BETULACEAE (Birch Family)
Contributed by
Alan Whittemore
Plants trees or
shrubs, monoecious. Leaves alternate, short- to less commonly long-petiolate.
Leaf blades simple, pinnately veined, the margins toothed. Stipules scarious or
somewhat hardened, broadly ovate, mostly shed during leaf development.
Inflorescences of separate staminate and pistillate catkins (the pistillate
ones in globose clusters in Corylus). Flowers actinomorphic, imperfect.
Staminate flowers with calyces absent or of (1–)4(–6) minute, scalelike sepals;
corollas absent; stamens mostly 4–6, with a reduced, nonfunctional pistil
sometimes present. Pistillate flowers with calyces rudimentary or absent;
corollas absent; stamens and staminodes absent; ovary inferior (but often
appearing naked in the absence of perianth), with 2 locules toward the base but
often appearing 1-locular toward the tip, the placentation axile. Styles 2
(sometimes united basally), each with a linear stigmatic region toward the tip.

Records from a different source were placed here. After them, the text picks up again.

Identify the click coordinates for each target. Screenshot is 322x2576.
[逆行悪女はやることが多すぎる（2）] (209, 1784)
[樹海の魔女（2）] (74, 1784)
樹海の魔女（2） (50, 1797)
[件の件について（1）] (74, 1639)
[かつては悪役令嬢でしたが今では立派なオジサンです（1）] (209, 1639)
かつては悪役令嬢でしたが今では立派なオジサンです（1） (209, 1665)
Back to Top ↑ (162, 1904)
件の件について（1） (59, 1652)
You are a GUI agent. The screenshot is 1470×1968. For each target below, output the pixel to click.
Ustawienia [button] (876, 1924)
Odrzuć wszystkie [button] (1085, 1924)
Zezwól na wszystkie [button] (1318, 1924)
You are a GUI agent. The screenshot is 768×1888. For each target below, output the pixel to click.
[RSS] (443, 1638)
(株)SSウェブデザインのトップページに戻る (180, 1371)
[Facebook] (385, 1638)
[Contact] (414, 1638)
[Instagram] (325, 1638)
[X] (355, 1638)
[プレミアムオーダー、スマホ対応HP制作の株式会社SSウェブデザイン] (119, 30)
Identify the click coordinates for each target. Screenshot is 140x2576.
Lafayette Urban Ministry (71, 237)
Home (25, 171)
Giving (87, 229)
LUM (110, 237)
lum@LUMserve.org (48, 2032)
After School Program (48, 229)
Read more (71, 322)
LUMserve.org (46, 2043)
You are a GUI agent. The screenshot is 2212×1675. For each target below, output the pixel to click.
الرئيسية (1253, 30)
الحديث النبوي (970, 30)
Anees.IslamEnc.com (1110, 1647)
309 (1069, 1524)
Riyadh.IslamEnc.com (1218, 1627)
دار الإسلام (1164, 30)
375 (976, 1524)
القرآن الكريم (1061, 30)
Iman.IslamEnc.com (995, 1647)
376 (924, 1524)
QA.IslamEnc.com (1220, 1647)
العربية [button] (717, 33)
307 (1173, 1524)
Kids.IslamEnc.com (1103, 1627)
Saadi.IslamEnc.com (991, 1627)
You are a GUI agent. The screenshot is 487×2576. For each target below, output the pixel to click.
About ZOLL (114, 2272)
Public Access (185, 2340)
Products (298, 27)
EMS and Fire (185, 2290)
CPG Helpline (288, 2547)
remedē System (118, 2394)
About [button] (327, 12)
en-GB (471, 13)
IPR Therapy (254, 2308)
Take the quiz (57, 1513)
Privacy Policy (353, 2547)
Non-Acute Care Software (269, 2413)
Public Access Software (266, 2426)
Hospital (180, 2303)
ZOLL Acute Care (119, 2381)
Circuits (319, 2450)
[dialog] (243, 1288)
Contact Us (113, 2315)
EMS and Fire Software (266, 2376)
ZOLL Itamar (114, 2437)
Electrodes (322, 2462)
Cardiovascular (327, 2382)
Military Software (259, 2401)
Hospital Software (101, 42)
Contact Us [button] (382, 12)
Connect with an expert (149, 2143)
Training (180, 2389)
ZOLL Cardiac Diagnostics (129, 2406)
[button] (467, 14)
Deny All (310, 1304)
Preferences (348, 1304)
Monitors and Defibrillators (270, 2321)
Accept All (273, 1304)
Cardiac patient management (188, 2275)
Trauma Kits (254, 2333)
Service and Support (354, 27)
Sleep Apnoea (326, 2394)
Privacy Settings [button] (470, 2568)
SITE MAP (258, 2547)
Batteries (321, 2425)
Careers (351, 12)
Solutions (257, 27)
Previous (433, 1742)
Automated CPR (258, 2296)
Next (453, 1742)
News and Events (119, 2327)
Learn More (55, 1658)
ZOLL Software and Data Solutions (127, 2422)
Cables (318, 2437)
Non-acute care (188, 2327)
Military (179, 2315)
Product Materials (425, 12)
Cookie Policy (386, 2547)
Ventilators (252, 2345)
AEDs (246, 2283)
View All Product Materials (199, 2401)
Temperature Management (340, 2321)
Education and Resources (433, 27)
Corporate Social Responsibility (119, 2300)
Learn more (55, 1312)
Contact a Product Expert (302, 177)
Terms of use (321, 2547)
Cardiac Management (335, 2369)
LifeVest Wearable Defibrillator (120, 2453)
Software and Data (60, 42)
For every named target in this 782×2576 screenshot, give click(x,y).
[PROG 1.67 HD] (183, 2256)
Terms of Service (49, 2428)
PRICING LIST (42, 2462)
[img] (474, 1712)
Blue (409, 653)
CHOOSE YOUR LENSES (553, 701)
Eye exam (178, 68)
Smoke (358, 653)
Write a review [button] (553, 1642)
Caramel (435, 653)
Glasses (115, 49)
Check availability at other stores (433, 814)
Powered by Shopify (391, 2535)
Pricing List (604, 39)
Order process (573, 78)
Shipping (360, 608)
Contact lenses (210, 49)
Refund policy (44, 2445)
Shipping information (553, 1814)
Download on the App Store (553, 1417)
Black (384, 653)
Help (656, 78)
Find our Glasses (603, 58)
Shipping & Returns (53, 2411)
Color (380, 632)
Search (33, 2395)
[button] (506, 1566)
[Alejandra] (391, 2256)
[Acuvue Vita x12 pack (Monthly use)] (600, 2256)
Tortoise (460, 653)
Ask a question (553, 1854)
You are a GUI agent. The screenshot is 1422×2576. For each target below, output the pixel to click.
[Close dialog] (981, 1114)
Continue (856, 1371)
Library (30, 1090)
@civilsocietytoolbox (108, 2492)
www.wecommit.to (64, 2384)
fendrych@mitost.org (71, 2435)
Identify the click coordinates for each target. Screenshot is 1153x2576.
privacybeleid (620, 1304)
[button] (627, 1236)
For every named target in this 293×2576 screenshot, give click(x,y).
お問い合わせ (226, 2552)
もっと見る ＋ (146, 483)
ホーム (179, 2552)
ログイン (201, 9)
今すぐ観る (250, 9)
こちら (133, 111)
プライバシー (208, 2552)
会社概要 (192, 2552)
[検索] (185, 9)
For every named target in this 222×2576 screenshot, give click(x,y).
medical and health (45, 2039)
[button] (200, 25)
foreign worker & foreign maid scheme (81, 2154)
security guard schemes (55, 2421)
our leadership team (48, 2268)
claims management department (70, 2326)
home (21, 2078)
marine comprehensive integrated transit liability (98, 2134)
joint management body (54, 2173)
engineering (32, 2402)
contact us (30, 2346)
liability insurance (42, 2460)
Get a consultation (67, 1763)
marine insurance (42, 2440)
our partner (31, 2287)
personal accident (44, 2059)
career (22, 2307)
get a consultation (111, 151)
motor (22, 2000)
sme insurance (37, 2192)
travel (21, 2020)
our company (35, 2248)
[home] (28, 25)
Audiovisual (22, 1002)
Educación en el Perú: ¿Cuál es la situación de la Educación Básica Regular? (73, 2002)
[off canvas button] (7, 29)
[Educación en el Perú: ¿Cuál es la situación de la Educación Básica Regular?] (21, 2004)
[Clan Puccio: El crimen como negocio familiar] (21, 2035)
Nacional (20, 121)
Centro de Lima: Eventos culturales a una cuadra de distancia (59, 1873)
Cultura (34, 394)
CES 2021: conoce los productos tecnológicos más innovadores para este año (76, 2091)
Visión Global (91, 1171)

Fruits nuts, nutlets, or samaras, surrounded by bracts and often grouped into
conelike infructescences. Six genera, 125–150 species, North America to South
America, Europe, Asia.
Species of
Betulaceae form an important part of the woody vegetation in many parts of
Missouri. Many Betulaceae are tolerant of flooding and waterlogging, and they
are a common component of the woody cover on stream banks and wet bottomlands.
Other species dominate the woody understory in some Missouri forests. The seeds
of all of our species are eaten by birds and other wildlife.